Raised Vegetable Beds – Front Garden

I can now finally reveal our latest project here at Little Farm.  New gardens.

Recent events have shown me how fragile our food supplies could be and with the cost of everything skyrocketing to crazy prices.  Food security has become something I am thinking more and more about. 

We are extremely lucky to be on a large block of land within city limits. Our block is divided into two by our house, with the front yard being considerably smaller than the back.  It is this front area that has a lot of ‘dead space.’   During the last 8 years many projects have been attempted in this area – some successfull, most of it not….

       

 Lets hope I have finally come up with a design that is not only functional but also appealing to the eye…..

In these beds I am planning on growing silverbeet, spinach, lettuce and all those other plants that I have trouble growing in the backyard.  Trouble = Chickens.

One of the new gardens, with struggling silverbeet. They were being eaten by tiny , but now dead, grubs!

We purchased these beds, unlike the others that were built from scratch.  These new beds are Birdies, which can be purchased from Bunnings for $99 for the 90 x 90 cm or online at ‘Birdies’  They really are super simple to put together, each one took roughly 20 minutes to build.

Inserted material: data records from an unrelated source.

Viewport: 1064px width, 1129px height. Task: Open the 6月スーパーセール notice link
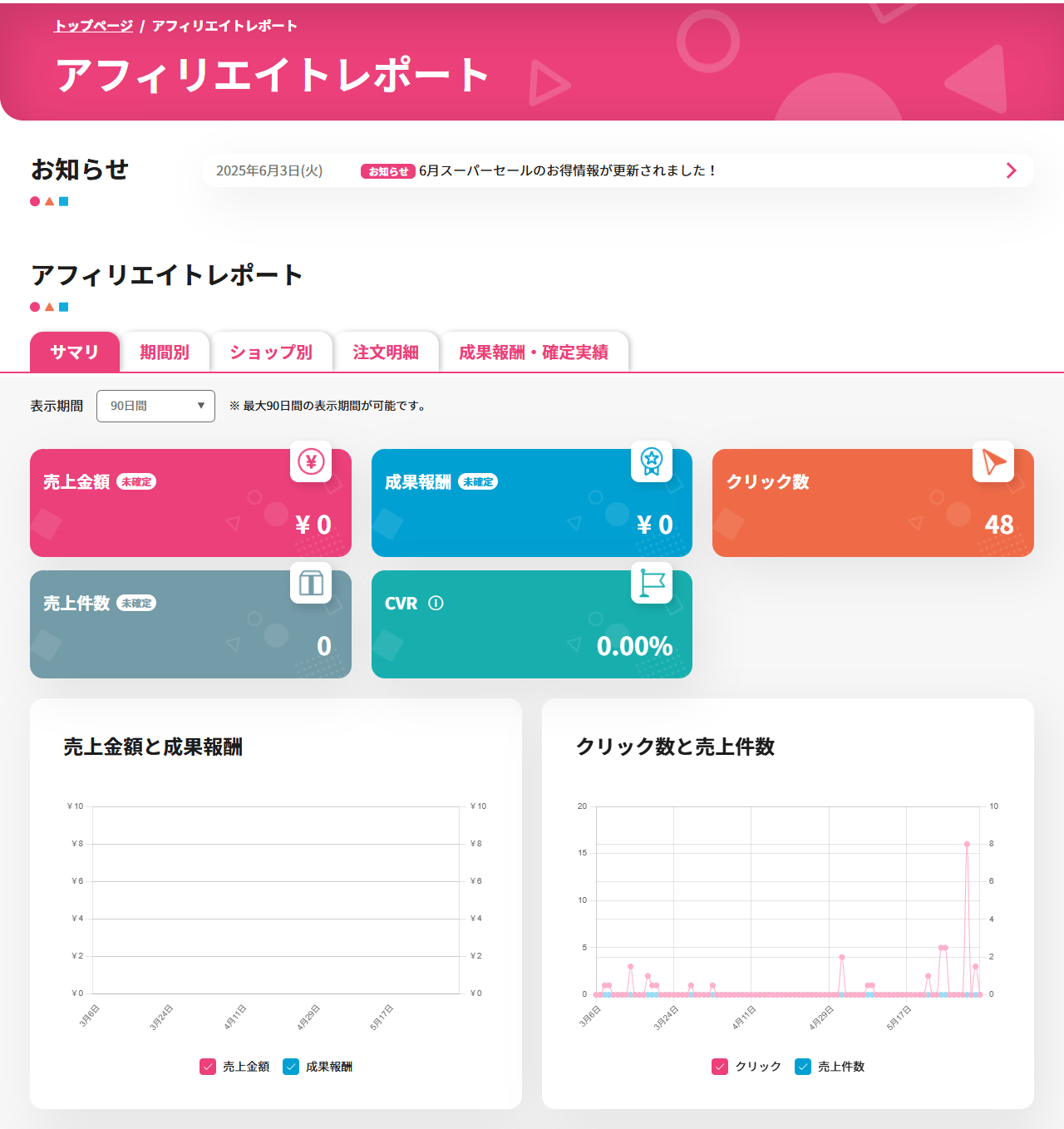coord(567,170)
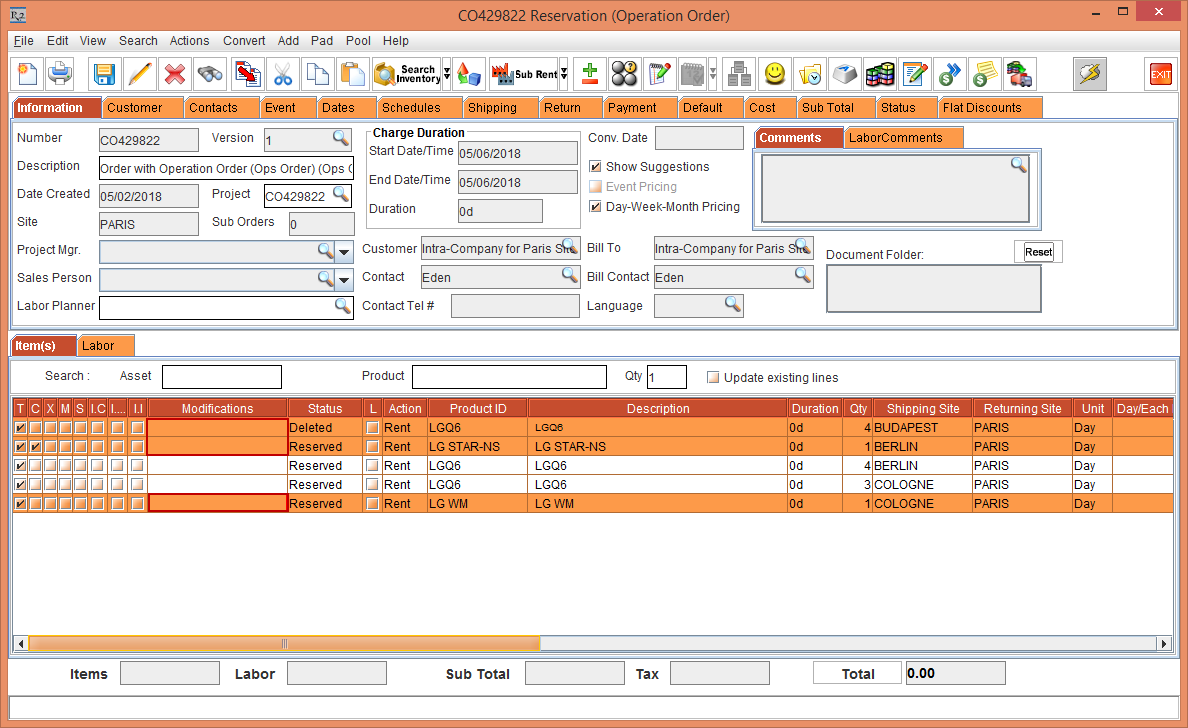Screen dimensions: 1188x728
Task: Expand the Project Mgr. dropdown arrow
Action: (344, 251)
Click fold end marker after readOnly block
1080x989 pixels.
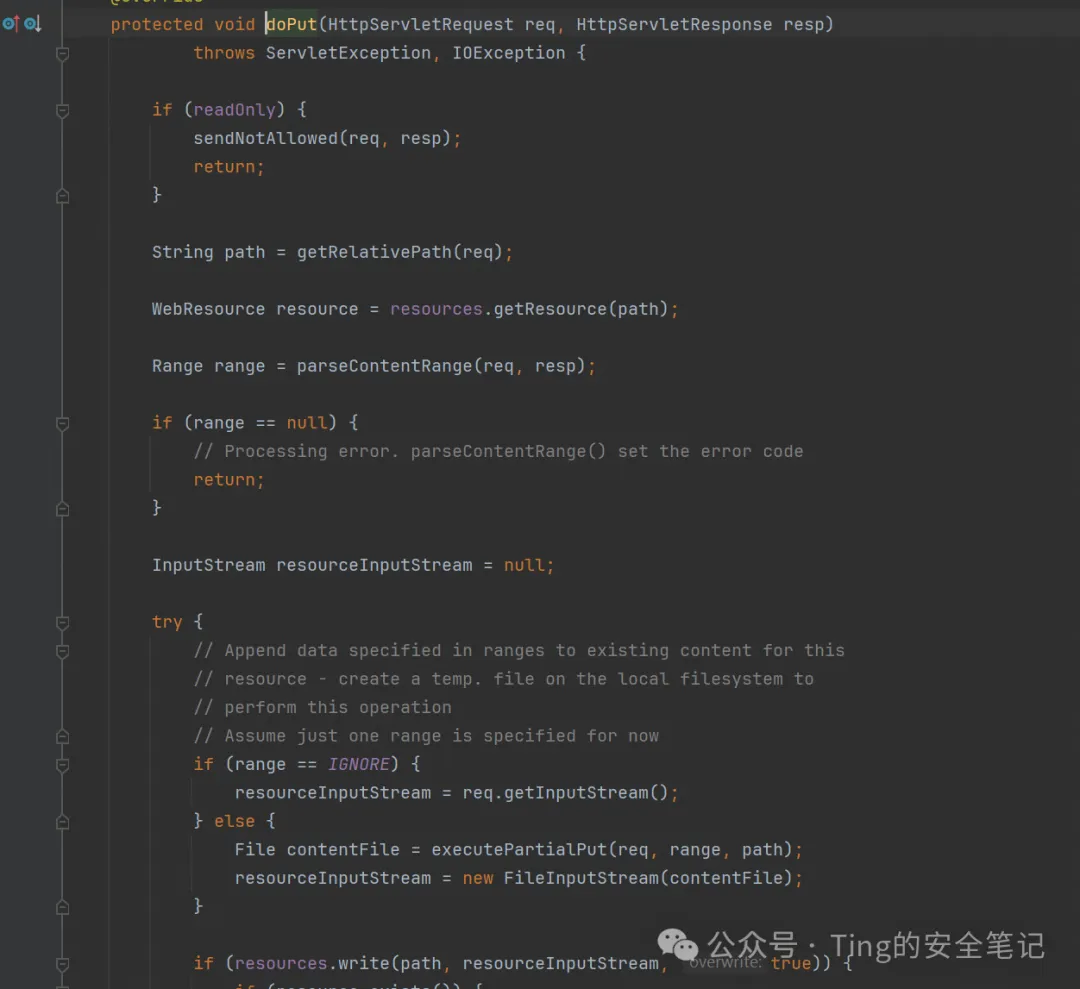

Each bed is lined with 200um plastic.  This has been used in all of the raised beds and it has worked so well.  In earlier years we have had trouble with kikuya and tree roots invading and killing the gardens – no more with the plastic.  Please if you do this remember to pop a few hole in the bed about 10 to 15cm high or when it rains the beds will burst….  yep it happened here

  

To hold the plastic and the brilliant rubber edging, holes were drilled all around the beds and zip ties used to hold it all in place.  In the back gardens the plastic is slipping away into the soil as there is no edging to hold it up.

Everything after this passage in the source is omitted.